First, some basic facts. It's a Mondeo hatchback, so you get that car’s highly desirable boot hugeness. The Duratec 30 legend on the engine cover tells us it's the big daddy 2,967cc V6, which in non-ST200 Mondeo spec means 201hp and 206lb ft of torque.
That makes it good for nearly the same mid-7-second 0-60 time and not far off the same top speed (149mph vs 155mph) as the ST200, a car with 21 more horsepower but the same torque. The 3.0-litre’s combined fuel consumption was old-school at 27mpg. You could doubtless swap that 2 for a 1 without too much effort and without making much difference to your journey times.
The Ghia X badge tells us it's the top spec, which means leather, wood and all the usual toys including heated front seats plus in this particular case a sunroof. Most if not all Mondeos of this vintage had Ford's Quickclear windscreen too, which is one of the greatest unsung benefits any car can have.

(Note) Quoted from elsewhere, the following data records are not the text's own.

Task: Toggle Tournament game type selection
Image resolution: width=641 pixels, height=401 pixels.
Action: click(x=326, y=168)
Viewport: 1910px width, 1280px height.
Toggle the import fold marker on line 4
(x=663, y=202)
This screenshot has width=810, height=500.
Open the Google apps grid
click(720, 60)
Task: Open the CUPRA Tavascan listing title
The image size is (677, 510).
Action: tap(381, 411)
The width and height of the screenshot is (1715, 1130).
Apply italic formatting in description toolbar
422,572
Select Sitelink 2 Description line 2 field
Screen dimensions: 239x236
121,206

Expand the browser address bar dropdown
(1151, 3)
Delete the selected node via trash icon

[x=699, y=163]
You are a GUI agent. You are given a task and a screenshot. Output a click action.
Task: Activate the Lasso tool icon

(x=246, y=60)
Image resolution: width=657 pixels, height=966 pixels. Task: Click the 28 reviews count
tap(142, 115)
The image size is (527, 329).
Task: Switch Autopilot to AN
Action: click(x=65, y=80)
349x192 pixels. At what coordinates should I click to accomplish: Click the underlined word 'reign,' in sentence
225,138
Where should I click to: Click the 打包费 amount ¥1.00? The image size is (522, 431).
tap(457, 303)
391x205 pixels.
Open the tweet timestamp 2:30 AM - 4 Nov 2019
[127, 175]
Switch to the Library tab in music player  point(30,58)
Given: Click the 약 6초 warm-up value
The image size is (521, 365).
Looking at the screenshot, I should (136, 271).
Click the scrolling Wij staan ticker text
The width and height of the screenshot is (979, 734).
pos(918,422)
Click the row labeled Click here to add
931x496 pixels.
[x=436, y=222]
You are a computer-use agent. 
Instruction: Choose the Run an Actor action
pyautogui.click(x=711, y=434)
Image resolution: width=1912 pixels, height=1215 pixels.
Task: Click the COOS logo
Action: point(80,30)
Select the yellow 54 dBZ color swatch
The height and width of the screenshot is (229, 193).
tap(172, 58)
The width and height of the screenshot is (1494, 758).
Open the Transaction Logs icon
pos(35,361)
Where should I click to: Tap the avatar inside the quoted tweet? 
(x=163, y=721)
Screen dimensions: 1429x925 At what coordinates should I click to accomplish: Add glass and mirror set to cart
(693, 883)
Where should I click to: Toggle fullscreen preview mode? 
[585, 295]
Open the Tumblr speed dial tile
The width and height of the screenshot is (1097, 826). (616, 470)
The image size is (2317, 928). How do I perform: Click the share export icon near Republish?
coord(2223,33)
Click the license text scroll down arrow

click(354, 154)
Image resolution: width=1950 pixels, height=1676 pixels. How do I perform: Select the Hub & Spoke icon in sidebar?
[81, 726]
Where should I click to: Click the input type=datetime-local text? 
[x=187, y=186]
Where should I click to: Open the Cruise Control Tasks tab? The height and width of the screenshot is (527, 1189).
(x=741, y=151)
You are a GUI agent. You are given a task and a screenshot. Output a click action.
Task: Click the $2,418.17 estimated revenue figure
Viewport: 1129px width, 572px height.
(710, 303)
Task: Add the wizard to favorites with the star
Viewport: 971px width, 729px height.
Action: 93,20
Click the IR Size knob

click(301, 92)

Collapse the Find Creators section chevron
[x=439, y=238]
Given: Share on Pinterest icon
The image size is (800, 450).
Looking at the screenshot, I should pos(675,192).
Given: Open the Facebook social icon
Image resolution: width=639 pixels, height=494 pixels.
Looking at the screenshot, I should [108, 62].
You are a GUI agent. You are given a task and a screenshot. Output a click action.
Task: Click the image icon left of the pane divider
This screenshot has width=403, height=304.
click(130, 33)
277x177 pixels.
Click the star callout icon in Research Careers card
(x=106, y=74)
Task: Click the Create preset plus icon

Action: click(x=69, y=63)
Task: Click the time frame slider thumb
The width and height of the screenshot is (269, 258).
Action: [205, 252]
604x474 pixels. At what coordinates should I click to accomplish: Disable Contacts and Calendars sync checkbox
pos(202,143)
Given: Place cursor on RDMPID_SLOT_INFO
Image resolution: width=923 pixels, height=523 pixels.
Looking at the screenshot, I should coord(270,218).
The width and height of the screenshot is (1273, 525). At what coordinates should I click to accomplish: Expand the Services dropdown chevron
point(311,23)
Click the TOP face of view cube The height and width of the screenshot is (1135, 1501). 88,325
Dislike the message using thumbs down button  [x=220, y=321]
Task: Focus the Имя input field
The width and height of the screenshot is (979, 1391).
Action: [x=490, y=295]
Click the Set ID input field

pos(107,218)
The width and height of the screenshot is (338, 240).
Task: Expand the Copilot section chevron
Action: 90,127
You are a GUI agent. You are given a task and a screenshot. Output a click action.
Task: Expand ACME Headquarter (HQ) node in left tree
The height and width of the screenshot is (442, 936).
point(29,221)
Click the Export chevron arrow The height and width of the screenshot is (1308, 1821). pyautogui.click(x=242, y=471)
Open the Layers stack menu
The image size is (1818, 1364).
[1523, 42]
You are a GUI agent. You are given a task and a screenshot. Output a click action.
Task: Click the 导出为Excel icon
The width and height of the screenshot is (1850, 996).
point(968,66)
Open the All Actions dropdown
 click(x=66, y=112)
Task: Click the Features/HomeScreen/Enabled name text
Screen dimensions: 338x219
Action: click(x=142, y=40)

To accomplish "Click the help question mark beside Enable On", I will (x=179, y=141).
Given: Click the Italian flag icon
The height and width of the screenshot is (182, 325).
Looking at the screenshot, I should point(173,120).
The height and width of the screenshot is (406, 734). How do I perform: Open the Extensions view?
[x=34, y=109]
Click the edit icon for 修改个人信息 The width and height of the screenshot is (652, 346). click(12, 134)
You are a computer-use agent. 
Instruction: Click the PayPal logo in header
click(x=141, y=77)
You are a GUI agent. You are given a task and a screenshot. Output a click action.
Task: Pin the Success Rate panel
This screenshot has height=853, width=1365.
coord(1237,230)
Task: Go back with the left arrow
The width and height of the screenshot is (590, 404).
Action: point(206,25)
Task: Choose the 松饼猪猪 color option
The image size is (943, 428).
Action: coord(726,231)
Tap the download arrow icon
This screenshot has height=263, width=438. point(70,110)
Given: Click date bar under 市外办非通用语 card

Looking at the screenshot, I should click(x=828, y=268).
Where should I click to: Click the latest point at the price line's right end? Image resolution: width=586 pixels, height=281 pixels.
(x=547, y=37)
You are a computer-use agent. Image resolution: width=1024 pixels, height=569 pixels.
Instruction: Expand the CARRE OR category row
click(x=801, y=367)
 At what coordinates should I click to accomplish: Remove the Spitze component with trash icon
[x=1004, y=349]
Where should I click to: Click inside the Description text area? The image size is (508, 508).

These facts suggest that the 3.0 Ghia X was a car for the person who liked the idea of the ST200 but maybe not the marketing profile. Sixteen years after the build they don't necessarily tell the story of a great car, but this Steel Blue Ghia X with ebony leather looks like an absolute credit to whoever owned it. Apart from the obvious spangliness not just inside and out but also in the often neglected underbonnet area, it's a low-miler at 89,000. Just 3,000 of those have been done in the last four years.
The care that appears to have been lavished on it is reflected in the fact that the only MOT advisories in the last fifteen years have been for worn tyres (rears 2012, fronts 2015) and a blown bulb and slack handbrake in 2019. In all of his time poring over MOT histories Shed can't recall seeing a better one, and never for a car in this sub-£2,000 price bracket.
As stated by the garage it comes with a squeaky-clean new MOT, a bundle of paperwork and brand-new GoodYears all round. They've done a video on it here which shows an equally immaculate boot space and a thrown-in dash cam. That video suggests the price might be £2,795 with warranty, but as you can see here the published asking price is £1,995, which perhaps is the price without the warranty.
Warranties don't really enter into Shed's life anyway, not at these prices anyway. And certainly not since Mrs Shed tried to claim on the one that went with the vacuum cleaner, not realising that Shed had had an unfortunate accident with it while dry-cleaning the hamster.